Some residents will be denied access to casinos
Some Bermudians will be barred from entering casinos in a bid to limit “potential social risks” to the Island, Government has confirmed.
Minors and anyone receiving financial assistance will be banned, while gambling addicts could be blacklisted if concerned relatives notify the authorities.
And an independent gaming commission is also expected to impose an entrance fee for all residents and ATM machines will not be allowed on betting premises in a bid to curb gamblers from emptying their bank accounts.
The moves were confirmed by Government last night following a poll for The Royal Gazette which showed overwhelming support for a casino to be incorporated into a planned new hotel in St George's.

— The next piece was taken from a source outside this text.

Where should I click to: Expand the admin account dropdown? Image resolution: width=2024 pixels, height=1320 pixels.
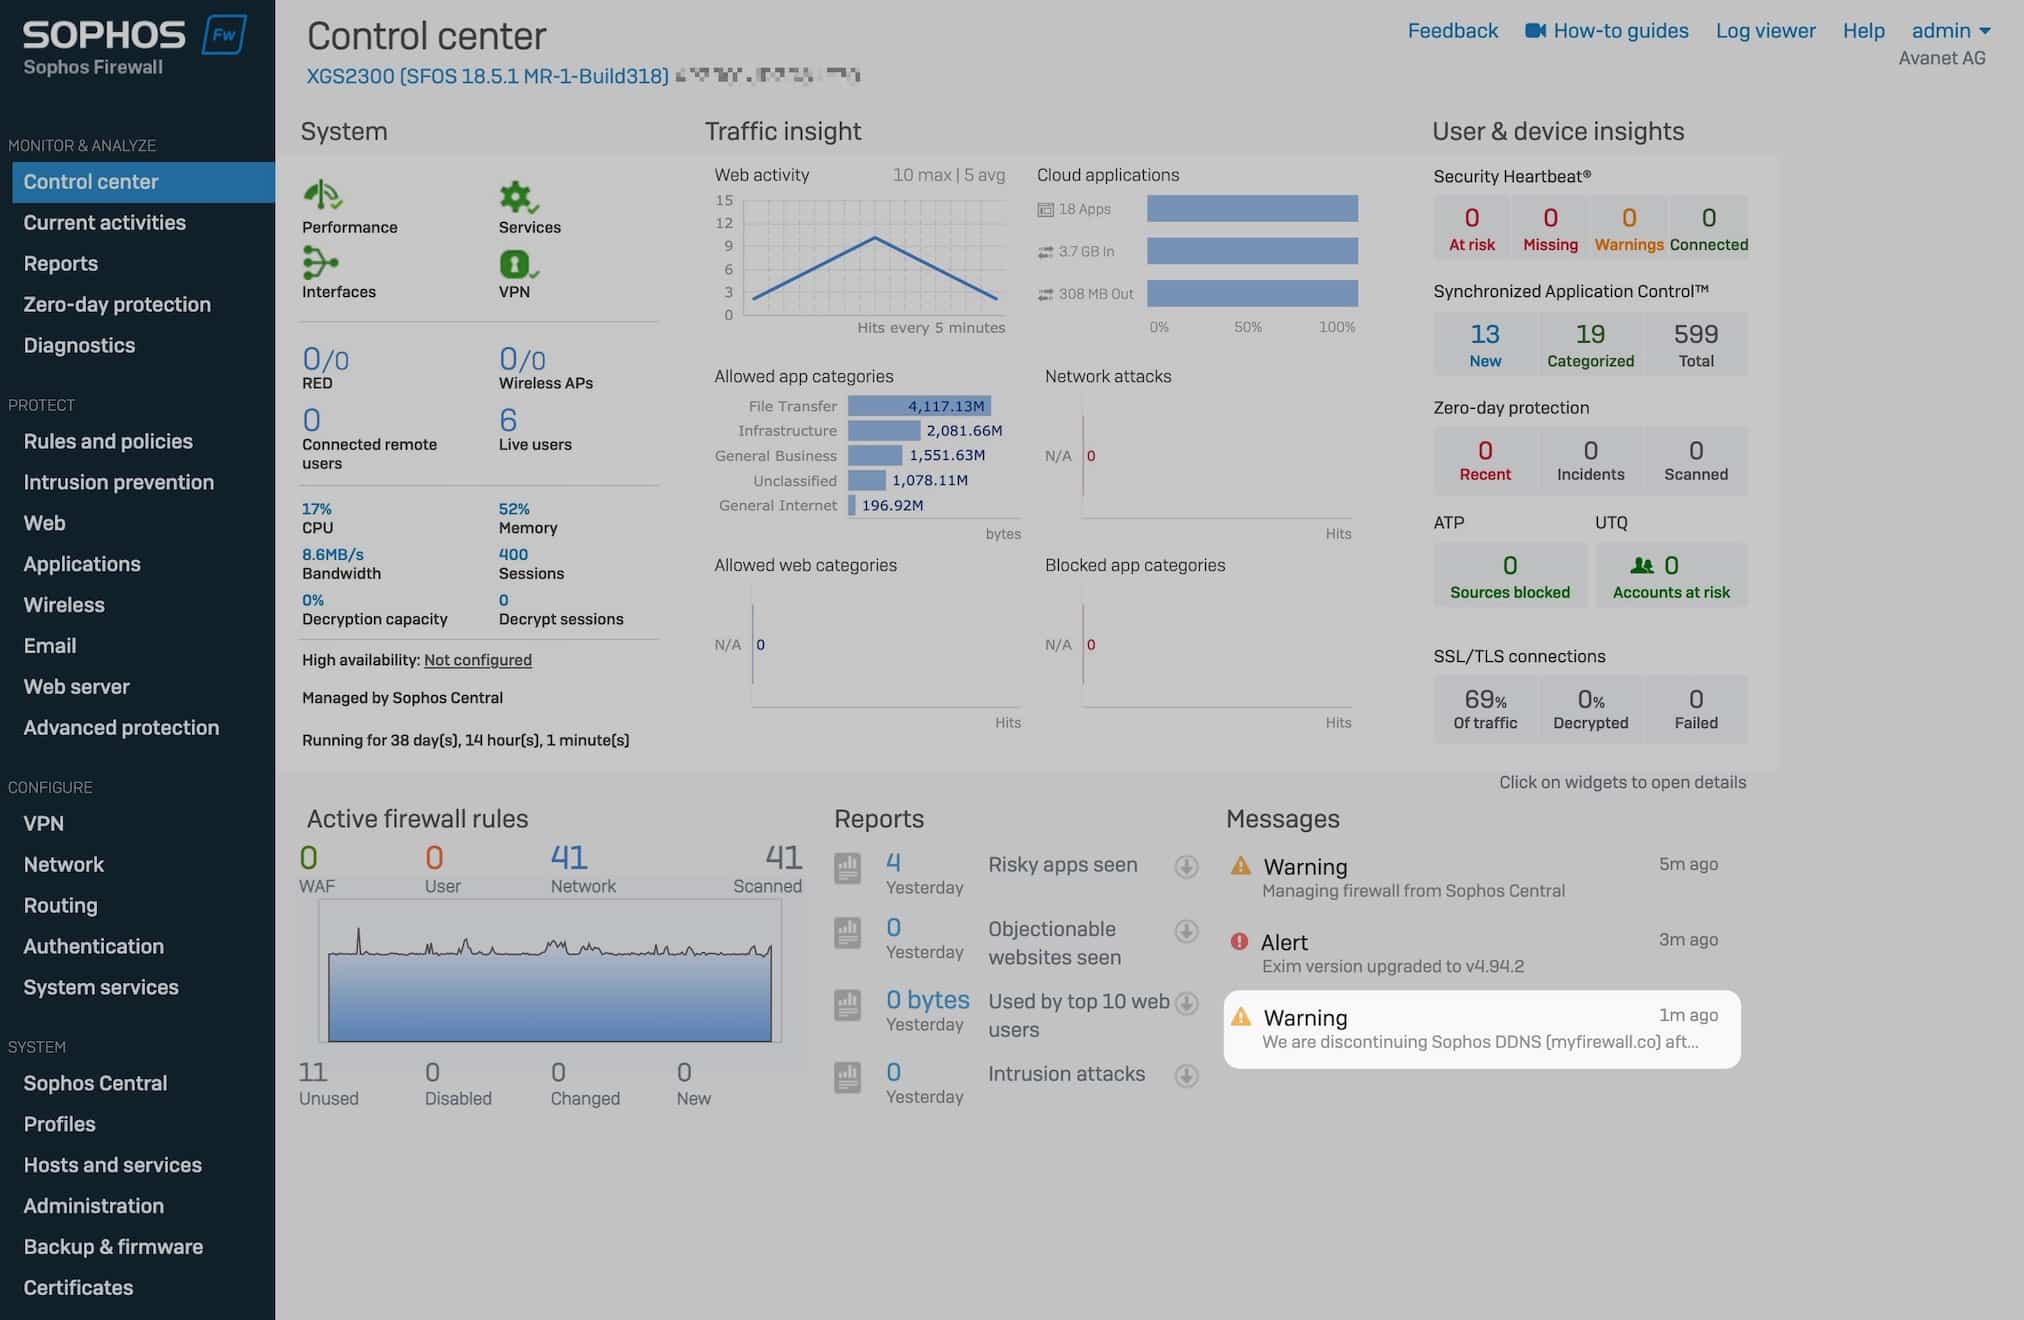(1950, 31)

But while 76 percent of 408 respondents backed the plan, many supporters expressed reservations about allowing residents to gamble.
Of the 310 people who approved a casino for the east end, almost half — 48 percent — said the facility should be open only to tourists.
That poll, conducted by Global Research, mirrors a similar survey conducted by Government last November, which suggested that 74 percent of residents support hotel casinos on the Island.
Last night Tourism Minister Shawn Crockwell said he welcomed the latest Royal Gazette poll result.
And he said that, while there were no plans for a blanket ban on all residents from entering casinos, regulations will be drawn up to restrict some locals from gambling.
“I am encouraged by this poll result which shows that 76 percent of residents support the introduction of casino gaming,” Mr Crockwell said.
“This is very similar to a poll the Government conducted in 2013 which showed that 74 percent of residents support resort casino gaming.
“The Government has also been very clear that local residents will be allowed to participate in any casino — as long as they meet the criteria that will be established by the regulations.”
The OBA Government pledged to hold a referendum on gaming prior to the December 2012 general election.
But it dropped that plan a year later, claiming that the Opposition Progressive Labour Party had threatened to undermine the process.
Instead, Government has pushed ahead with plans to set up an independent gaming commission which is expected to grant licences for casinos in three hotels.
Asked yesterday when legislation legalising hotel casinos will be tabled in the House of Assembly later this year, Mr Crockwell would only say that an update on the legislation was “imminent”.